Police arrested King two months after the mother of four's naked body was found.
On Monday, on the first day of a trial scheduled to last four weeks in the High Court at Napier, Justice Denis Clifford granted a defence application to dismiss the charge against the 48-year-old former food processing worker.
On Tuesday, a police spokeswoman said a decision on the next course of action would not be decided until police received the judge's written decision on why he granted the defence application.
It was expected to take a few days, the spokeswoman told NZPA.
In court on Monday defence co-counsel Peter Williams QC said there was no forensic evidence offered against King, he had no relationship with the victim, and had always "vehemently denied" the charge.
The basis for the Crown case was evidence of King's former workmates at Hatuma Foods that he had told them about the death of his neighbour before her body was discovered.
Crown prosecutor Russell Collins said it was "unsafe" for the Crown to offer its evidence as a reliable basis for a jury to reach a verdict.
The first trial was aborted last June, with no evidence being heard and Justice Clifford declaring a mistrial.
Speaking to NZPA after the hearing, Williams says the work of private investigators had helped undo the case against King.
"I believe it was not a strong case to begin with. And over a period of time our investigators discovered further evidence which tended to confirm the account that the accused had given to police when he was interviewed.
"We had a group of witnesses who confirmed what the accused had said. Namely that he learnt from police about the murder when he went back home around the middle of the day, and when he went back to work he told people at work about it.

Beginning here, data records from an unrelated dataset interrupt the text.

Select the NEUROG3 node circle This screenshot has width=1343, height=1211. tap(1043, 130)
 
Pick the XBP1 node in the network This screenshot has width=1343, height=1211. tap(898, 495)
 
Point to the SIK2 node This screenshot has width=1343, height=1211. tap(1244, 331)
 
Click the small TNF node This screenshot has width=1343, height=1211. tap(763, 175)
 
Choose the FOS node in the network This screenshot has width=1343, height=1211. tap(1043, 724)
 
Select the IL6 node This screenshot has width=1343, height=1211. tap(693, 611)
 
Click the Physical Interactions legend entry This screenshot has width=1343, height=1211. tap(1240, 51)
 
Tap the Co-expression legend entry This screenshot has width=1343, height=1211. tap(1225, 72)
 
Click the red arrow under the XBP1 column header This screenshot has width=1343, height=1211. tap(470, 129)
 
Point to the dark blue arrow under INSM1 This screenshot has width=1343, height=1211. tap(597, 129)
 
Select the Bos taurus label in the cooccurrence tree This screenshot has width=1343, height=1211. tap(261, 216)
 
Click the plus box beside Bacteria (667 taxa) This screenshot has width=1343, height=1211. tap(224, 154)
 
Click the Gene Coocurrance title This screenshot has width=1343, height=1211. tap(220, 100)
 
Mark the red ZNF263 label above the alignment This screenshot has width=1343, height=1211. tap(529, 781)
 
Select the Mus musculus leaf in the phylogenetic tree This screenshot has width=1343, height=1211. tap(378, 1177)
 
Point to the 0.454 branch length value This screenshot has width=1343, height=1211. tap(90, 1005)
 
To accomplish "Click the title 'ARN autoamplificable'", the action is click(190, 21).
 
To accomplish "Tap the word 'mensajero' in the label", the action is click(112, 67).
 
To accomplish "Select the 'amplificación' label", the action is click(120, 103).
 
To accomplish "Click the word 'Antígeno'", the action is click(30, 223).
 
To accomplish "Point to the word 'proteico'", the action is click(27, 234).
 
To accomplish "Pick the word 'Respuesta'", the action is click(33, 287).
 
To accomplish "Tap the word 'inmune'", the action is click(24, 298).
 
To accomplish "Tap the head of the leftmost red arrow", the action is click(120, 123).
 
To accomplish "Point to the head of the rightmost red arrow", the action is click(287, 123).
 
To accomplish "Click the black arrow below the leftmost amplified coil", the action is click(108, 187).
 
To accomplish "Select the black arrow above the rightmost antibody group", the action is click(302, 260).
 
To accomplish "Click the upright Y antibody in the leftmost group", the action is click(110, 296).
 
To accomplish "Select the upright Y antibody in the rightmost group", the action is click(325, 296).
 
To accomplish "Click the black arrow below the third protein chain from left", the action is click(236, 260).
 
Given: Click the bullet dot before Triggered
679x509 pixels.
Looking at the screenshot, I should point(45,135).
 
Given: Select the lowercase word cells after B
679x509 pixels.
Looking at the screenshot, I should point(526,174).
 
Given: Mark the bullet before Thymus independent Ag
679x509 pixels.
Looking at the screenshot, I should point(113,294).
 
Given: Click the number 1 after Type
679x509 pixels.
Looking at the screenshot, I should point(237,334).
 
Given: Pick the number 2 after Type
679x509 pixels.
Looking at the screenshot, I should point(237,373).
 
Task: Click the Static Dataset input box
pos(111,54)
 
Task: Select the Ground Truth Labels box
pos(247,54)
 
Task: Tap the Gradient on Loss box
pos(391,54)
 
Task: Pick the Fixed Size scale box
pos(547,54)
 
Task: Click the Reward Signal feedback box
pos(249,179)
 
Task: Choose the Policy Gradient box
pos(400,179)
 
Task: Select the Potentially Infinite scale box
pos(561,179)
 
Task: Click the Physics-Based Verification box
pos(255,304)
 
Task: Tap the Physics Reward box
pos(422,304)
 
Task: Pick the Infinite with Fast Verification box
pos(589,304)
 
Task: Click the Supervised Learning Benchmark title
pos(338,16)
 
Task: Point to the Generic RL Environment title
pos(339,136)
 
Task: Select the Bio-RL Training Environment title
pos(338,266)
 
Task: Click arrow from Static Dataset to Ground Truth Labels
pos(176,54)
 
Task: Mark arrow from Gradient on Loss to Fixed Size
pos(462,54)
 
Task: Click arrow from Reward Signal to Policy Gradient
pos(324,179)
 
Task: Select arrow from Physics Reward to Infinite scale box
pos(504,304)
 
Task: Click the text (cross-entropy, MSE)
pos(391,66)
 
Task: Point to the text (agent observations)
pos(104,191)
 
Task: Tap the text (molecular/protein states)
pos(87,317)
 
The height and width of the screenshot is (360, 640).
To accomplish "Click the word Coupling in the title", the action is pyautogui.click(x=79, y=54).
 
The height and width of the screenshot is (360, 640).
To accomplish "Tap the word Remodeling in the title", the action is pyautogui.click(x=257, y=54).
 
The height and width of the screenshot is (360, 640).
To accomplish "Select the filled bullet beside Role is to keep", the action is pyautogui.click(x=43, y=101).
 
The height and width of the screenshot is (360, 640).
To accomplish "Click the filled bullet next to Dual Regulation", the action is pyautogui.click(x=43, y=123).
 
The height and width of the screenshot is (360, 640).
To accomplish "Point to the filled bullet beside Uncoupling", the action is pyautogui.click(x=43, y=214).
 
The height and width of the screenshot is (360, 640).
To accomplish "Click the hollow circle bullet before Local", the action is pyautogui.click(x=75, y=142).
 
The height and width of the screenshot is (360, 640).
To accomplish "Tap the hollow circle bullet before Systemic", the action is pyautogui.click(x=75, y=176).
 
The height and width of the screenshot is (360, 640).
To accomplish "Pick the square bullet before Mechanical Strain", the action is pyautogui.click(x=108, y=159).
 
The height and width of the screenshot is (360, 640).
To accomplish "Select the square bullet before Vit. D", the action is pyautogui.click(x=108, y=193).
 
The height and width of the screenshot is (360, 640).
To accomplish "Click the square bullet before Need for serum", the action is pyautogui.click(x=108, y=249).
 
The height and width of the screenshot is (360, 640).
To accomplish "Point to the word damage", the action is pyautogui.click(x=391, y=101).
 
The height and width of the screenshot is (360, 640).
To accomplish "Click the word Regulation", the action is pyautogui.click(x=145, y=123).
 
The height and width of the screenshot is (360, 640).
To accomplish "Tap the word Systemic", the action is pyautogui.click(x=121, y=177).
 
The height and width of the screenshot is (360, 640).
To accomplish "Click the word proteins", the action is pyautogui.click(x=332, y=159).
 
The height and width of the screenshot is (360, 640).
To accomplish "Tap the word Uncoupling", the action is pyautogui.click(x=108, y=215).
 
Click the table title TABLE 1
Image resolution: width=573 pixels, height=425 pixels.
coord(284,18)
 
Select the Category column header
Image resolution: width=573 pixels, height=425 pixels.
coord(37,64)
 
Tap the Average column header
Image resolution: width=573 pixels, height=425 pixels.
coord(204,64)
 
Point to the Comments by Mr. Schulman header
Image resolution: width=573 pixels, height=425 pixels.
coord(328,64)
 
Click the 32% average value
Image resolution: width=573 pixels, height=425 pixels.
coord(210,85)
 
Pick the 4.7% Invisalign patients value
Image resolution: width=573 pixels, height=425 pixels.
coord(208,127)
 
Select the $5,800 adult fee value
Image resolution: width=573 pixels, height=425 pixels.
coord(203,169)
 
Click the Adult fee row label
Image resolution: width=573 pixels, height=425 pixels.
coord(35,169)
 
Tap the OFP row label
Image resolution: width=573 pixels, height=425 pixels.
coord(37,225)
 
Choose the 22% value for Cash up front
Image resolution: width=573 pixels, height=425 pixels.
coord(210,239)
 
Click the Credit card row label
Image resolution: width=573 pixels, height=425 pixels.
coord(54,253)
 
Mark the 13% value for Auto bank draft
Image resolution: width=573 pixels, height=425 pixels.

That sequence was confirmed by a group of witnesses."
Williams had also recruited a scientist to pursue DNA evidence and consulted with Bond University on the Gold Coast.
After his arrest, Mr King spent 18 months in Hawke's Bay Prison and Auckland's Paremoremo Prison before being granted bail in July last year.
Mr Williams said compensation was going to be investigated and would be discussed with his client "as soon as things settle down a bit".
"But I think a claim will be made."
However, the decision left the victim's family dismayed and distraught.
"We've waited a long time to see justice done for our sister and what have we got," the victim's sister Papara Carroll told One News.
"Someone did do that to my daughter and we'd like it left open to try and find some clues to try and solve this," Maihi-Carroll's mother Rebecca Carroll said.